Records in a dataset

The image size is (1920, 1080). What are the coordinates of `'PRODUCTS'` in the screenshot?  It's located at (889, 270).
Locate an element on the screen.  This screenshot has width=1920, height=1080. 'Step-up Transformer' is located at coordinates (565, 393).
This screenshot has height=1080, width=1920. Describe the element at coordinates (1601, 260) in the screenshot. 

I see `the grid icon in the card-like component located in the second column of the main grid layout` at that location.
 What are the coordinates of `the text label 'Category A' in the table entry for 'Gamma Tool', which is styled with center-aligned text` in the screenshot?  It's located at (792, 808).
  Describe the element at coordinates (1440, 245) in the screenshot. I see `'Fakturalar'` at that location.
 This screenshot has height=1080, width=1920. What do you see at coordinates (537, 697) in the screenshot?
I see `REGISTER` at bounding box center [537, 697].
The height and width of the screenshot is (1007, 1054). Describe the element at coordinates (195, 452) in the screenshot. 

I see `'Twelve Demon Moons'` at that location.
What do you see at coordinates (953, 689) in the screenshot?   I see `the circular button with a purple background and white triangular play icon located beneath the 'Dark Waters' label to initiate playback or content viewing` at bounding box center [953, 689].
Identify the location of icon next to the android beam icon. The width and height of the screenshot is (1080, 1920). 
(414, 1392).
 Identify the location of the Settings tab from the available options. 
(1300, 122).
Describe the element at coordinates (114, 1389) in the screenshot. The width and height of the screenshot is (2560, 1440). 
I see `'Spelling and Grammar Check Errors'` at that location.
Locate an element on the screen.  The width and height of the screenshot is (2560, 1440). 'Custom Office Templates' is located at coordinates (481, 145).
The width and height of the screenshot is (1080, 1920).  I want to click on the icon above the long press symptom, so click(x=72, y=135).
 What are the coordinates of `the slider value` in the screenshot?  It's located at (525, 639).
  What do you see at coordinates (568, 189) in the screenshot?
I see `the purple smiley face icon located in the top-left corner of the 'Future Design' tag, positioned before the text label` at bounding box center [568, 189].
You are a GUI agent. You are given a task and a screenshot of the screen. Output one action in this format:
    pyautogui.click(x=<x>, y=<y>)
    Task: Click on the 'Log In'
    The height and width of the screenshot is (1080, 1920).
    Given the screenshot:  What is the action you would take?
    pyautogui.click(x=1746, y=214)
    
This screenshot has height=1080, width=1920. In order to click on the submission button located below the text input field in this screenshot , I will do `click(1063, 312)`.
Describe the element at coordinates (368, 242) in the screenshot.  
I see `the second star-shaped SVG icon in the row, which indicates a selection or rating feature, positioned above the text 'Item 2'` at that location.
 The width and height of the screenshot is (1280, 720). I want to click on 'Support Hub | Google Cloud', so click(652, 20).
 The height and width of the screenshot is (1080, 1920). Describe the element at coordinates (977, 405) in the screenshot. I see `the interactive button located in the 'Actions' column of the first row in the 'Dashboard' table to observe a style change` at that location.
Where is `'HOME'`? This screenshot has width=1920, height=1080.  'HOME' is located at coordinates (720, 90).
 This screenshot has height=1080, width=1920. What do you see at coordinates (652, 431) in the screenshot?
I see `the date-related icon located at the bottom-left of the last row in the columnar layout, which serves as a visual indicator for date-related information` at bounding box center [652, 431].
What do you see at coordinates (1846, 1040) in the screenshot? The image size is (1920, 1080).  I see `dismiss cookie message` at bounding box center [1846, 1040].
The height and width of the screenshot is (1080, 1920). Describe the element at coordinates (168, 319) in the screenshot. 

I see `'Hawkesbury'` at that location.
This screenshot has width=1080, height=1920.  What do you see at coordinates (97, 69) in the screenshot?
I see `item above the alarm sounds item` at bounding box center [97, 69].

◆ TASK INSTRUCTIONS ◆
Could you rewrite the records from the line with "so click(x=72, y=135)." to the line with "This screenshot has height=1080, width=1920. In", replacing "submission button" with "submit button" and leaving everything else unchanged?

◆ WRITTEN REPLY ◆
The width and height of the screenshot is (1080, 1920).  I want to click on the icon above the long press symptom, so click(x=72, y=135).
 What are the coordinates of `the slider value` in the screenshot?  It's located at (525, 639).
  What do you see at coordinates (568, 189) in the screenshot?
I see `the purple smiley face icon located in the top-left corner of the 'Future Design' tag, positioned before the text label` at bounding box center [568, 189].
You are a GUI agent. You are given a task and a screenshot of the screen. Output one action in this format:
    pyautogui.click(x=<x>, y=<y>)
    Task: Click on the 'Log In'
    The height and width of the screenshot is (1080, 1920).
    Given the screenshot:  What is the action you would take?
    pyautogui.click(x=1746, y=214)
    
This screenshot has height=1080, width=1920. In order to click on the submit button located below the text input field in this screenshot , I will do `click(1063, 312)`.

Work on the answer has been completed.